[Saved entries]
──────────
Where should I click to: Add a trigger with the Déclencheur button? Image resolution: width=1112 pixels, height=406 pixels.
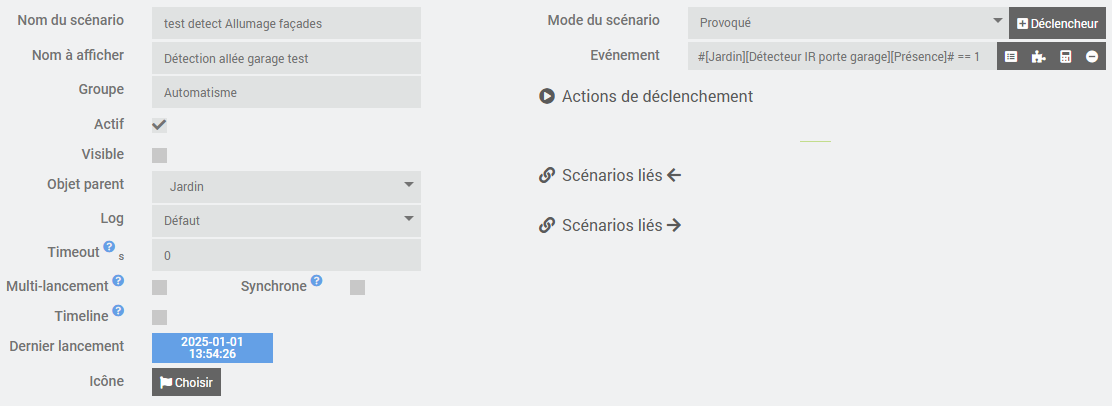click(x=1057, y=23)
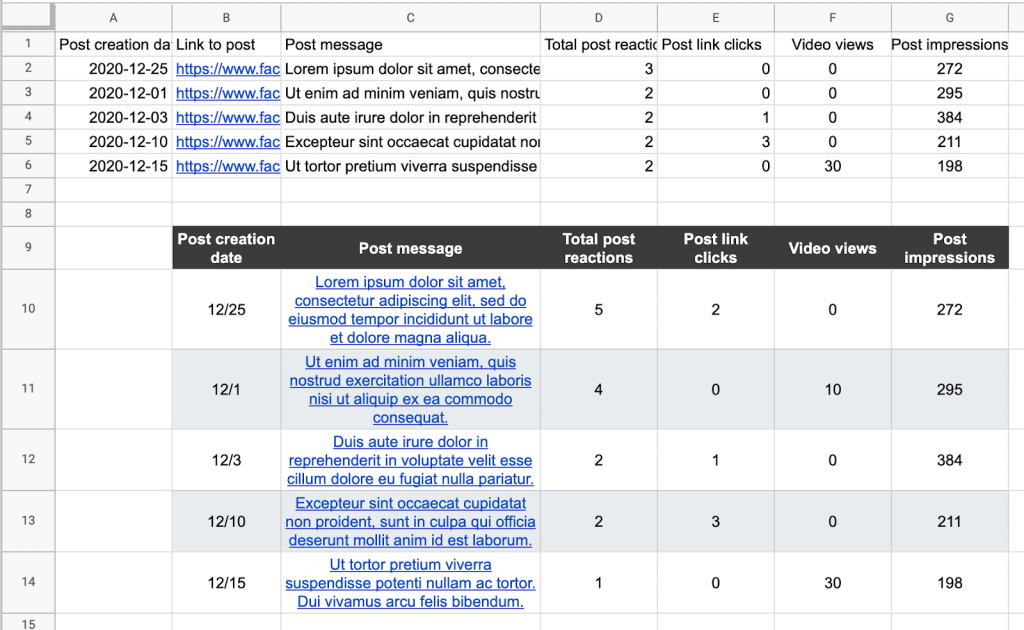
Task: Open the Facebook link in row 6
Action: pos(227,166)
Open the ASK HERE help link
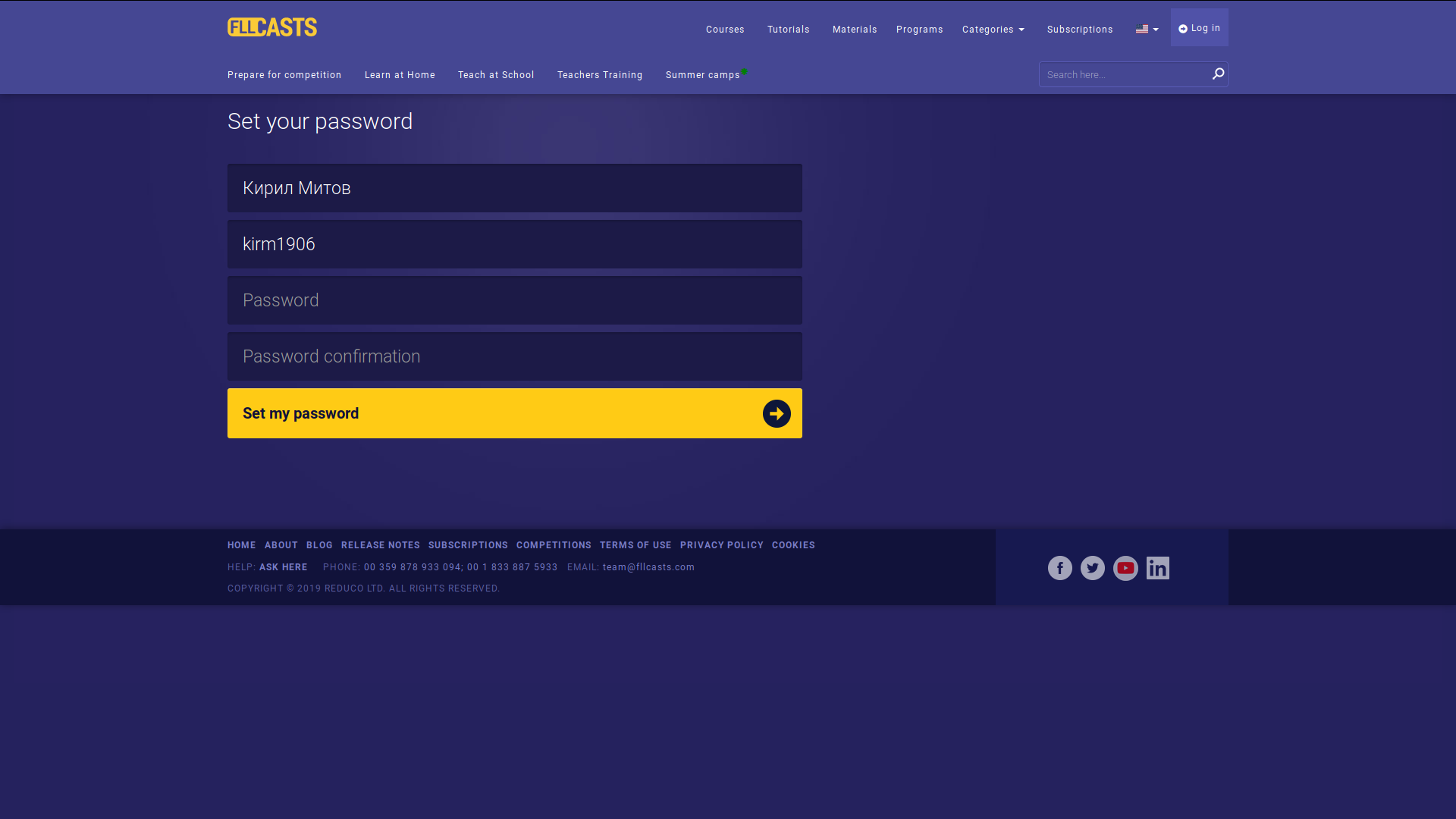Viewport: 1456px width, 819px height. click(x=283, y=567)
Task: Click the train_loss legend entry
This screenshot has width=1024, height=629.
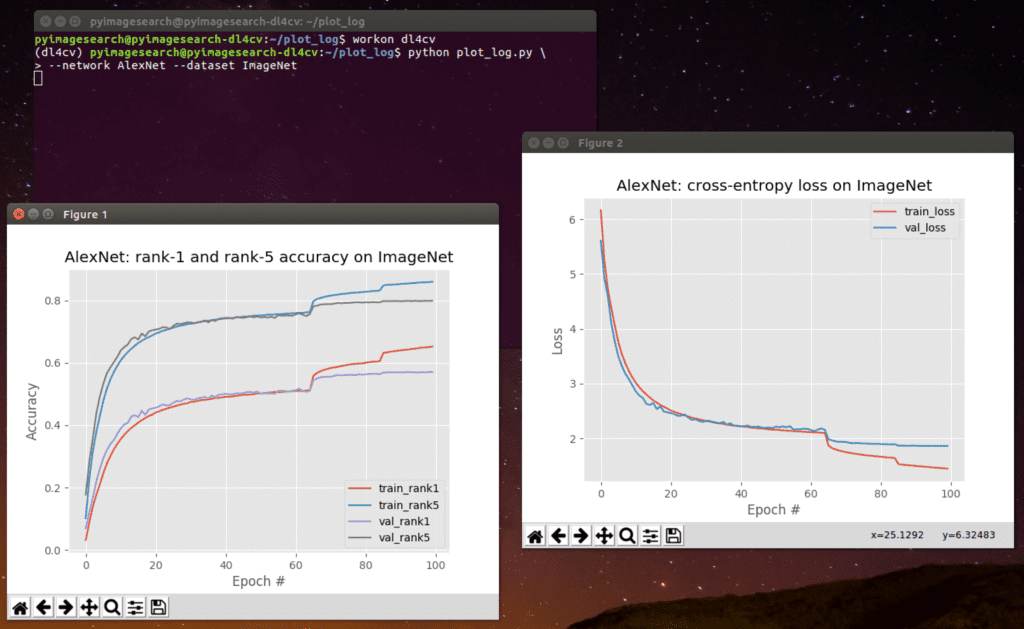Action: click(929, 211)
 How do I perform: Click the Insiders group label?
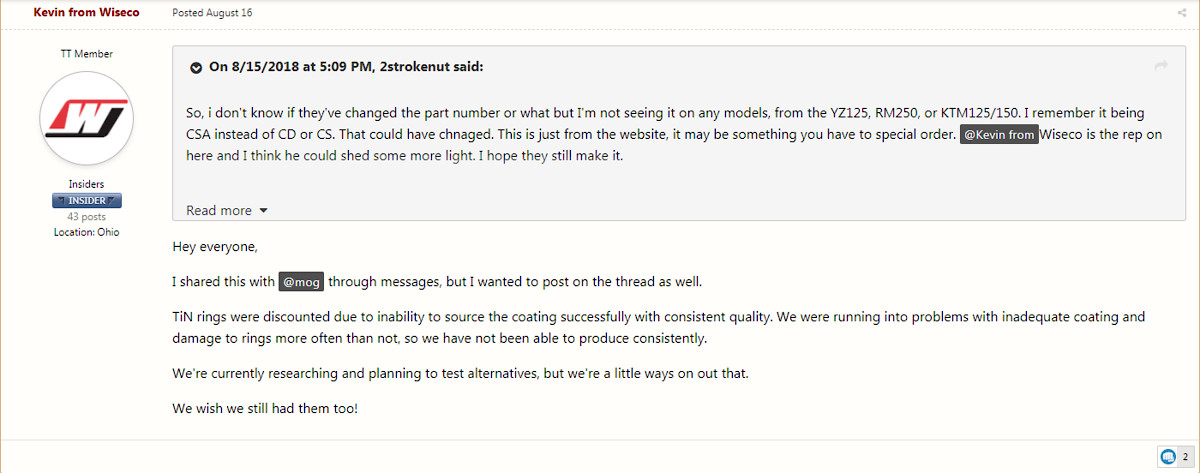pyautogui.click(x=87, y=185)
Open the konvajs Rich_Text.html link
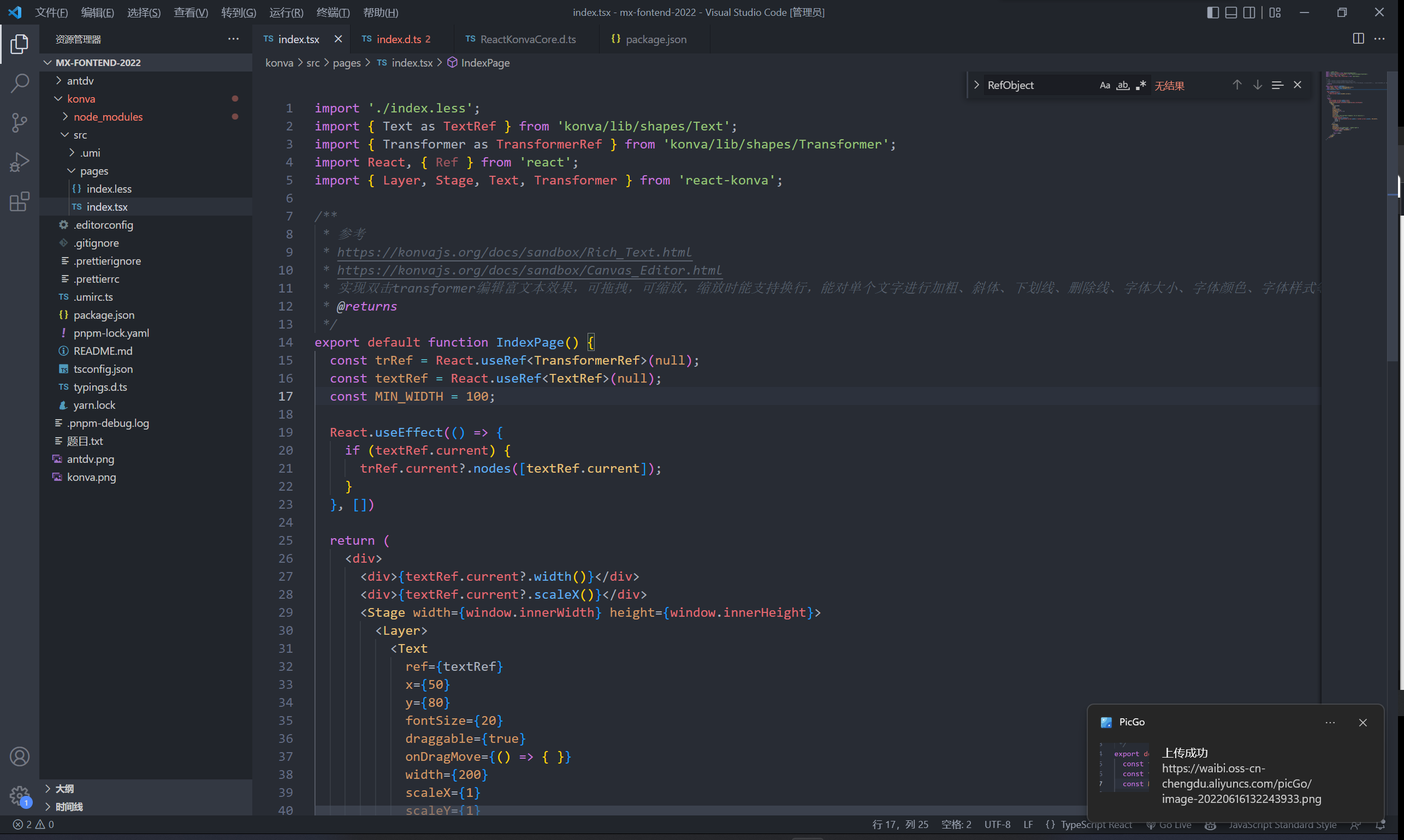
──────────
**Requirement:** Render every line of the items as a JSON list of strings, one string per line, skipping blank lines. Leave the pictures out of your answer.

**Solution to the exercise:**
[
  "Where should I click to: Add a trigger with the Déclencheur button? Image resolution: width=1112 pixels, height=406 pixels.",
  "click(x=1057, y=23)",
  "Task: Open the Facebook link in row 6",
  "Action: pos(227,166)",
  "Open the ASK HERE help link",
  "Viewport: 1456px width, 819px height. click(x=283, y=567)",
  "Task: Click the train_loss legend entry",
  "This screenshot has width=1024, height=629.",
  "Action: click(929, 211)",
  " How do I perform: Click the Insiders group label?",
  "pyautogui.click(x=87, y=185)",
  "Open the konvajs Rich_Text.html link"
]